Não dá para achar normal que uma declaração de apoio das Forças Armadas à democracia brasileira, junto com o esclarecimento de que “os militares atuarão, no âmbito de suas competências, para que o processo eleitoral transcorra normalmente e sem incidentes”, venha do STF. Era quase uma platitude, uma obviedade, e ainda por cima foi divulgada por terceiros – o Supremo, em nota informativa sobre o encontro de seu presidente, Luiz Fux, com o ministro da Defesa, general Paulo Sérgio Nogueira.
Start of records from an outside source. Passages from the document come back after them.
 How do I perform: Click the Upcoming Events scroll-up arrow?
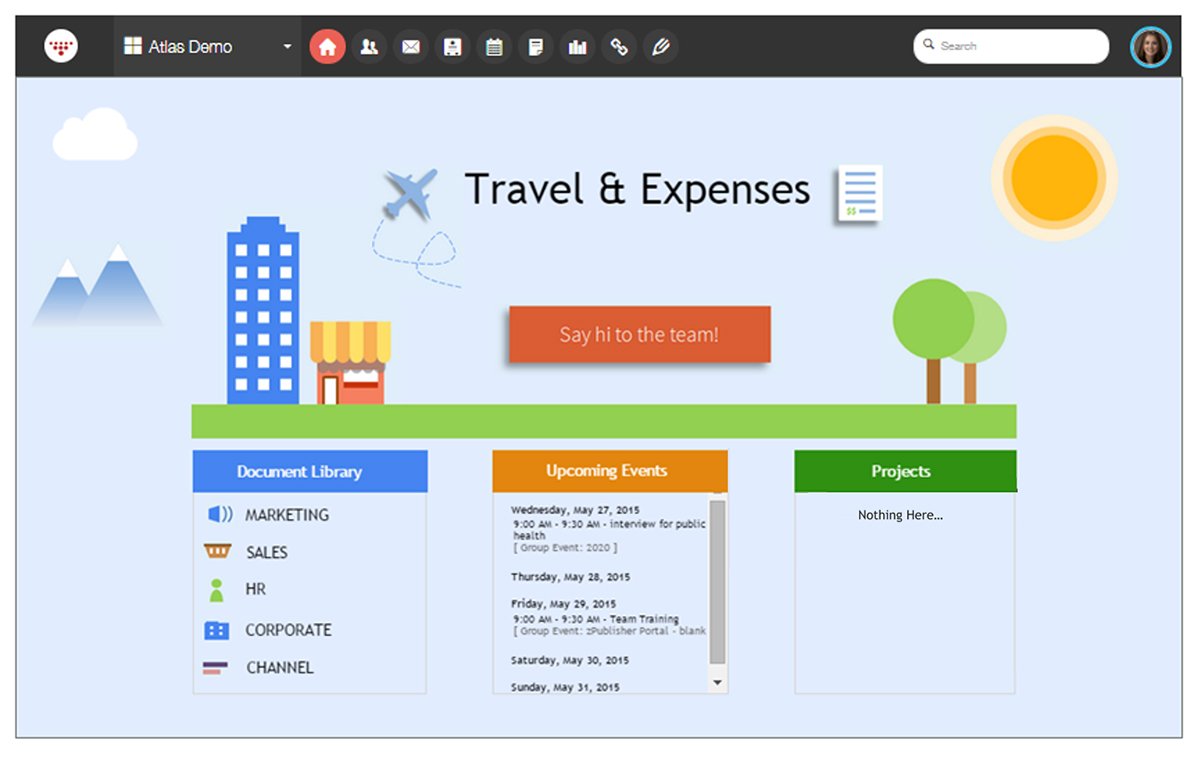tap(719, 495)
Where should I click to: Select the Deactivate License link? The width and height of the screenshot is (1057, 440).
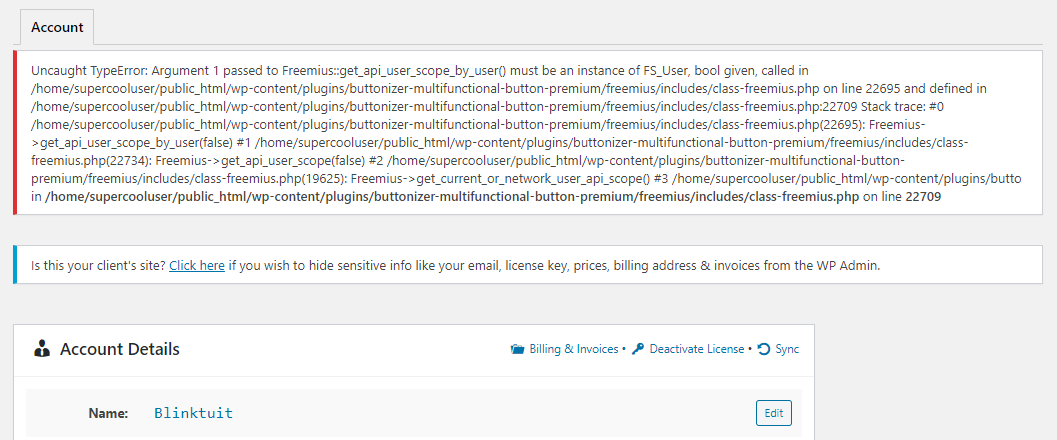(697, 349)
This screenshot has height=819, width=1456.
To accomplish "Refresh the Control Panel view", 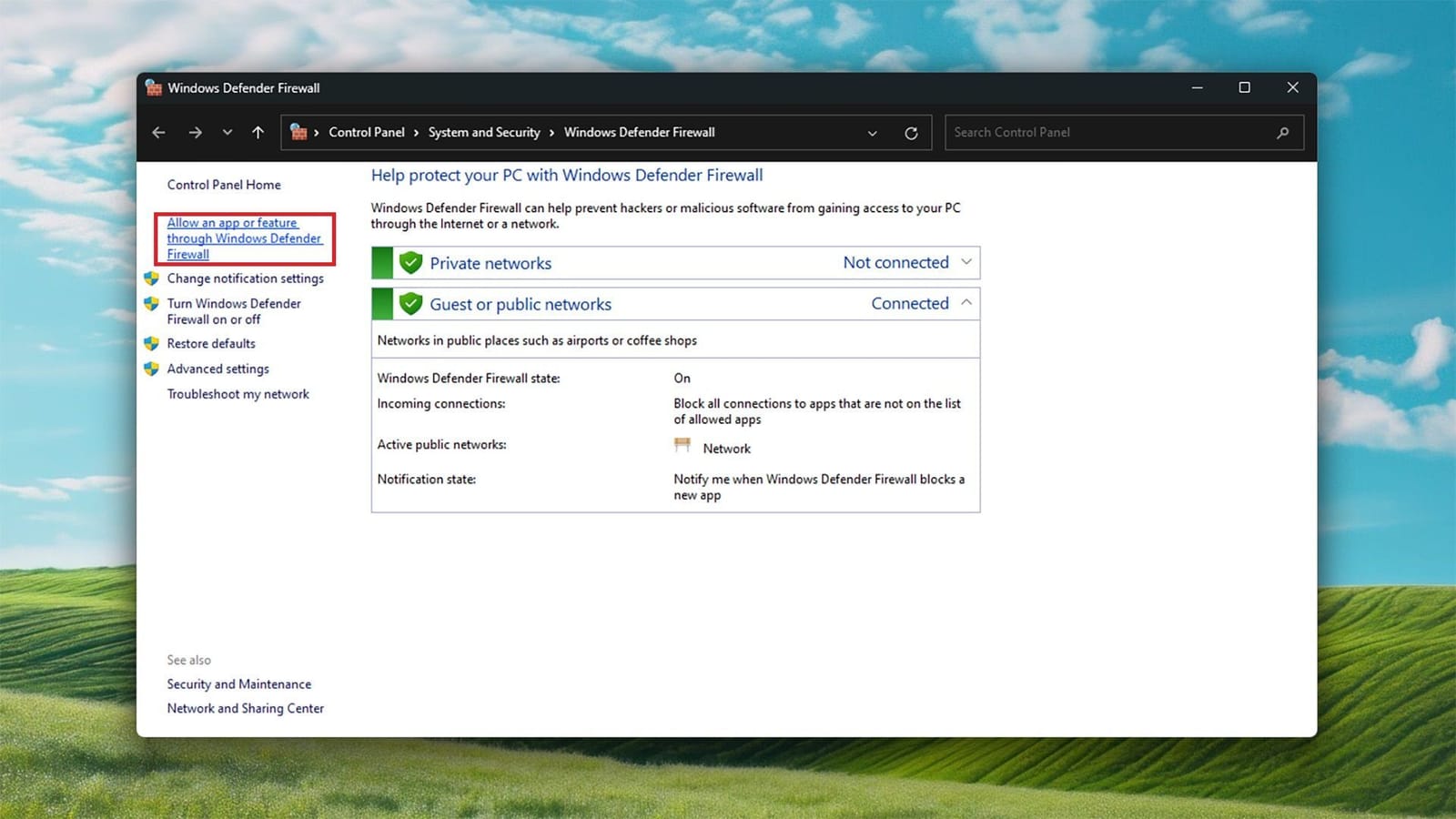I will (911, 133).
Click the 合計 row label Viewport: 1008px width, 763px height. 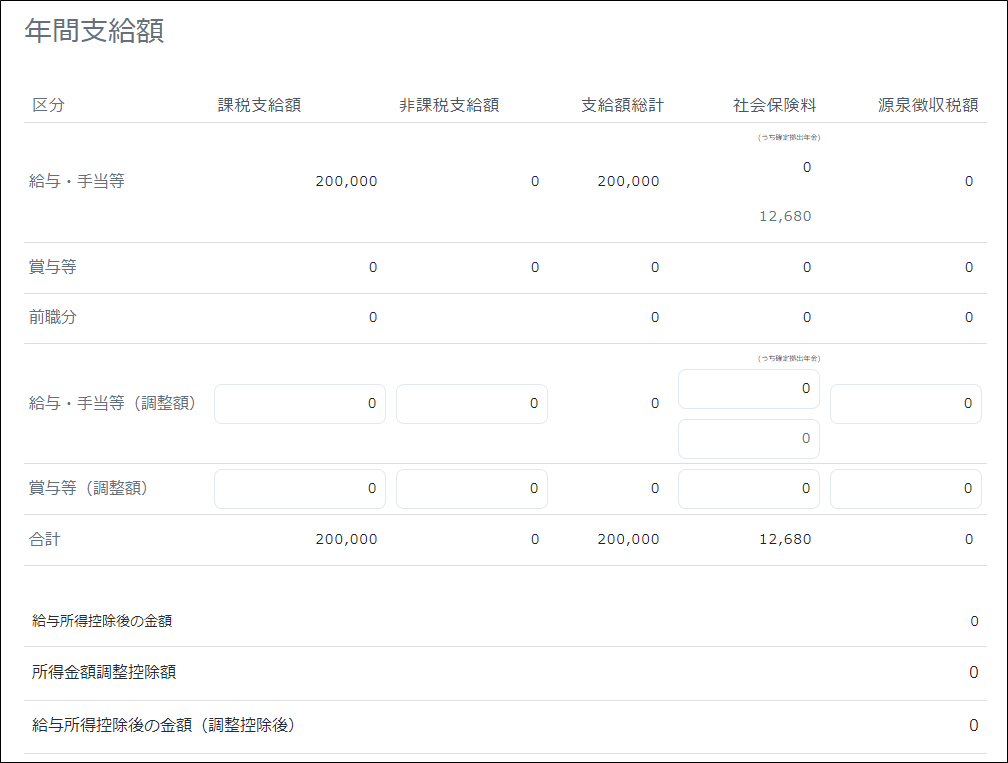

Umas duas horas depois, já de noite, talvez em resposta, a Defesa soltou sua própria nota – na verdade, mais acanhada ainda. Seis linhas intrigantes: “Nesta terça-feira, o Ministro da Defesa, Paulo Sérgio Nogueira de Oliveira, foi recebido pelo Presidente do Supremo Tribunal Federal (STF), ministro Luiz Fux, na sede do Tribunal. Durante o encontro, foram discutidos temas institucionais, tal como o respeito entre as instituições. Também foi tratada a colaboração das Forças Armadas para o processo eleitoral. O Ministro da Defesa reafirmou, ainda, o permanente estado de prontidão das Forças Armadas para o cumprimento das suas missões constitucionais.”…
Nesse texto, saltam aos olhos duas coisas: 1. a ausência da palavra “democracia”; 2. o intrigante uso da expressão “de prontidão”. O referido “estado de prontidão das Forças Armadas” está relacionado, na frase, ao cumprimento de suas “missões constitucionais”, mas não é preciso ir muito longe para lembrar as divergências entre bolsonaristas e constitucionalistas em relação ao papel interno das Forças Armadas na questão da ordem pública.
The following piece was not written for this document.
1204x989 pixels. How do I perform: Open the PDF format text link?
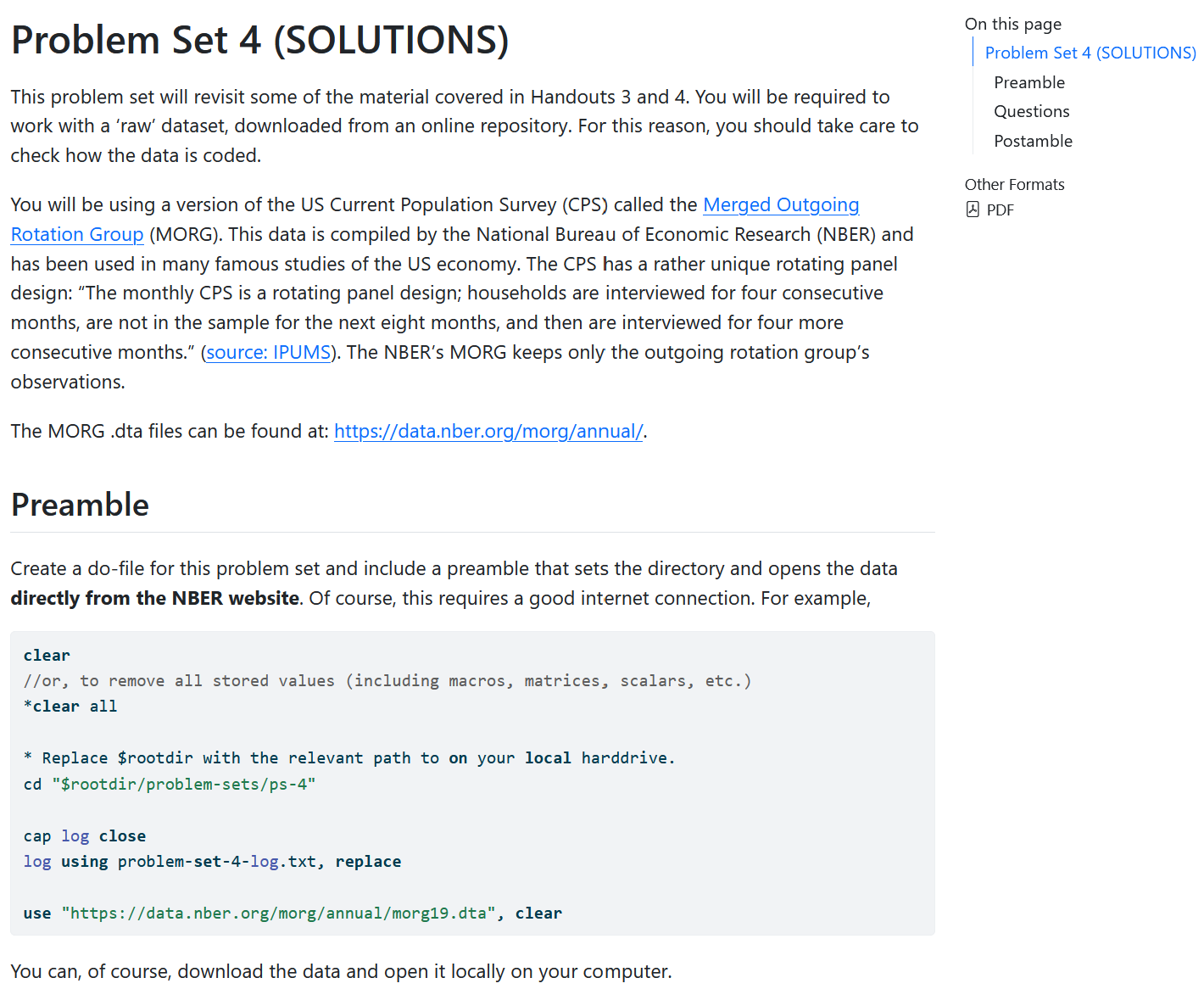coord(1000,210)
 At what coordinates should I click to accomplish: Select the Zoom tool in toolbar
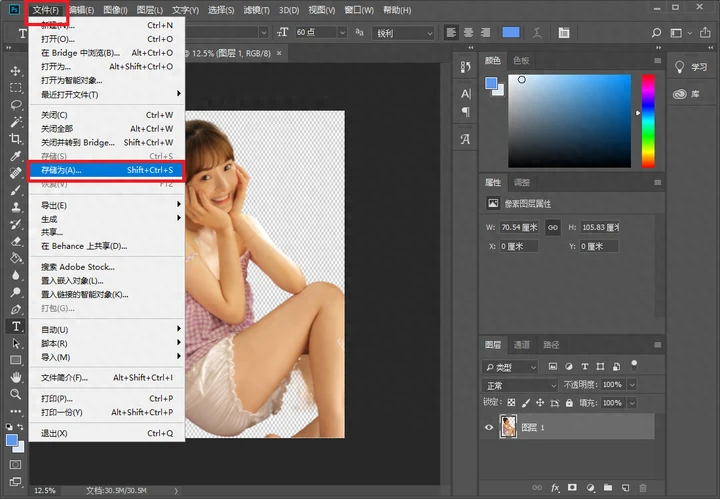pos(16,394)
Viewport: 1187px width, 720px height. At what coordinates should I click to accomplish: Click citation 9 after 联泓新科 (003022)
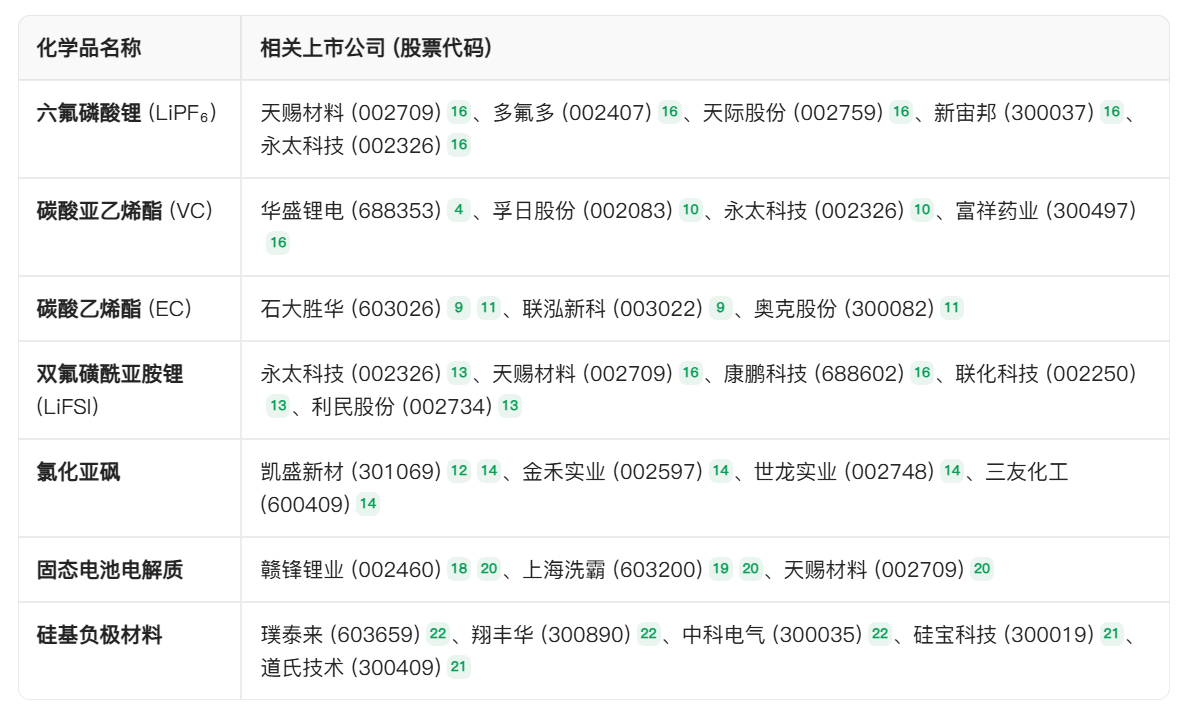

É possível supor, e saudar, a forte probabilidade de o encontro entre Fux e Paulo Sérgio tenha contribuído para amenizar a crise entre os poderes da semana passada. Mas esteve longe, muito longe, de ter o efeito tranquilizador que deveria. Pior do que o fato de a nota de Defesa não falar em democracia é a ausência, nas duas, da única afirmação que seria razoável fazer nesse momento turbulento: a de que as Forças Armadas vão aceitar e garantir o resultado da eleição, qualquer que seja ele.
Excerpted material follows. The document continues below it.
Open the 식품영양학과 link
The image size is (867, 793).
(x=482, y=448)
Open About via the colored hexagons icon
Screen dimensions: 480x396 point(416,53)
Enquanto isso não for dito com todas as letras, restará um cheiro de insegurança no ar. Nada indica que haverá golpe numa provável derrota de Bolsonaro e que, se houver, ele vingará de alguma forma. São os próprios militares que, nos bastidores, o asseguram.
Seguem, porém, botando azeitonas nas empadas de Jair Bolsonaro. Permitem que prosperem incertezas a partir de suas próprias notas, apresentam questionamentos já respondidos sobre o sistema eleitoral ao TSE, deixam-se usar como instrumento de ameaça pelo presidente candidato à reeleição.
Com exceção da turma palaciana do DAS, os militares da ativa podem, de fato, não estar pensando em golpe. Estariam seguindo com Bolsonaro a receita dos médicos com os doidos de pedra: não contrariam e deixam falando sozinho. Depois que perder a eleição, cumpra-se a Constituição.
O problema é que, com isso, continuam de prontidão para a próxima crise a ser criada pelo presidente, que voltará a tumultuar o ambiente e disseminar inseguranças na campanha. Ao que parece, é o que ele quer.